03
October
2006
|
00:31 AM
America/Los_Angeles

Search startup Powerset says it can knock off Google


Matt Marshall at VentureBeat reports on Powerset, a new startup which has been boldly telling VC firms that it has search technology that will beat the pants off Google.

The company's website proclaims:


Our unique innovations in search are rooted in breakthrough technologies that take advantage of the structure and nuances of natural language. Using these advanced techniques, Powerset is building a large-scale search engine that breaks the confines of keyword search. By making search more natural and intuitive, Powerset is fundamentally changing how we search the web, and delivering higher quality results.


Powerset is led by Barney Pell, an AI expert who has worked for NASA and VC firm Mayfield. The company is expecting a super-high valuation for its first round, Marshall says.


We’ve heard Powerset is on the verge of raising $10 million, and has been asking to be valued at $20 million before the investment. In other words, if it gets the $10 million, the company is valued after the deal at $30 million ($20M + $10M). That gives venture capitalists a third of the company ownership in return for their investment.

Powerset has reportedly been hiring like crazy, poaching from Yahoo in particular — on the promise that it is about to raise the round.



That last statement is born out by a post on Pell's blog about a mid-summer party celebrating the landing of angel funding.


We thought about having a contest for people to guess what Powerset is up to, since it's unusual to throw a party while a company is still "semi-stealth", but then we decided it might be getting too easy by now and there was no need to tempt fate. Fortnately we did have NDAs and job applications available, in classic silicon valley party style.


I was shocked by Marshall's statement that "search has largely been solved by Google and others, at least for the average person. Yes, there are many incremental improvements that should be made, but is there anything new that Google’s thousand-odd engineers (or Yahoo’s for that matter) can’t figure out and copy within a few months?"

Yes. Search actually is quite broken in that you can't do anything with the results except click on them. You can't analyze the results to come up with answers to the underlying questions that are behind every search query. You can't understand whether the hit results are blogs or About.com pages or spam sites or newspaper articles. There's no system for authority or authenticity of pages or content. And the whole system of valuing pointed-to pages is loaded with vulnerability to spam sites and SEO actions. If I post an article that Google is about to buy Apple, that's going to get a whole lot of googlejuice, regardless of the fact that it is completely and utterly false.

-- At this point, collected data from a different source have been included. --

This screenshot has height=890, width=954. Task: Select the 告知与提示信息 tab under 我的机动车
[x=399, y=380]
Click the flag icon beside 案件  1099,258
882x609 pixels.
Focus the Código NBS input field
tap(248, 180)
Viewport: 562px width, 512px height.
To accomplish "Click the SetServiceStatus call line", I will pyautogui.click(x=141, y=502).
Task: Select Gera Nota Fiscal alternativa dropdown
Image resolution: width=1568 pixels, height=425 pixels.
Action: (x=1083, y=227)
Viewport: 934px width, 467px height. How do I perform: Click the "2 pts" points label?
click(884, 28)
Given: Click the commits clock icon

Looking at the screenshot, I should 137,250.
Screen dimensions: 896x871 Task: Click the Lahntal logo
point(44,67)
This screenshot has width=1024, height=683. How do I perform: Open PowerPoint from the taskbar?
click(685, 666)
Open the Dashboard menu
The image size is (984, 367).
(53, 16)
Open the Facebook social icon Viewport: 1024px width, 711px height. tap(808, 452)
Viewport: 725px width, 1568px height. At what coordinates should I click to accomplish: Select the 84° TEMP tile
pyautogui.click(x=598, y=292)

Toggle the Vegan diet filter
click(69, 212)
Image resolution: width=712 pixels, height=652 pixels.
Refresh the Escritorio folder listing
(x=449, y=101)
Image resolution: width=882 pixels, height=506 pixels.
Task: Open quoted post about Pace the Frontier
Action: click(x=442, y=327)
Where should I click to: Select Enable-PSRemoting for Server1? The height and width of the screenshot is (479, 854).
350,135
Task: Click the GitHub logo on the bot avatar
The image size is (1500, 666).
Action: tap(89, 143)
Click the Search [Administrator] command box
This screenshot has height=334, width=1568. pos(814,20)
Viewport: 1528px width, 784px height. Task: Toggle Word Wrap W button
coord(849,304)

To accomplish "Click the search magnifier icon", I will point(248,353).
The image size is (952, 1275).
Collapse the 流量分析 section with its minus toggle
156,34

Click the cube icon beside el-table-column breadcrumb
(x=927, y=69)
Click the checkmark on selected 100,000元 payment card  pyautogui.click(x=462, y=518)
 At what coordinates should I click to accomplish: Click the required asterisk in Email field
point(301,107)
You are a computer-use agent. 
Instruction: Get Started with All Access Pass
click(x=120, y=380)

So, no, I wouldn't say search is solved. On a simpler note, Jonathan Grubb comments on the VentureBeat article:


If you search for “I want some pizza” in Google there are no results that take me closer to eating a pizza. “How much is powerset worth” doesn’t give me any good information either. “Who writes venturebeat” doesn’t bring up your name. “How much does an ipod nano cost” doesn’t work, you have to type “ipod nano 1gb price.”


Having said that, it's a long way from NDA parties to the top of the Google mountain, but the maturity of the present search market - invented by Google way back in the late 90s - suggests that there is a new breakthrough coming in search technology. Google is a huge company and huge companies cannot easily discard the technical underpinnings of their empires. Even though Google has maintained an admirable openness to new ideas both internally and through acquisitions, often new ideas require new companies.

I remember being in a meeting with Brewster Kahle (now of Internet Archive) and John Warnock (then CEO of Adobe) in the early 90s, when Brewster had just started WAIS and Adobe had just rolled out Acrobat. He told Warnock, "I hate starting companies but sometimes it's the right thing to do." I think the statement was disingenous (apparently he loves to start new things) but it goes to the point that there are some things big - even smart, even counterculture - companies can't do. In that meeting, for example, Warnock couldn't see how Internet search would have anything to do with Adobe Acrobat.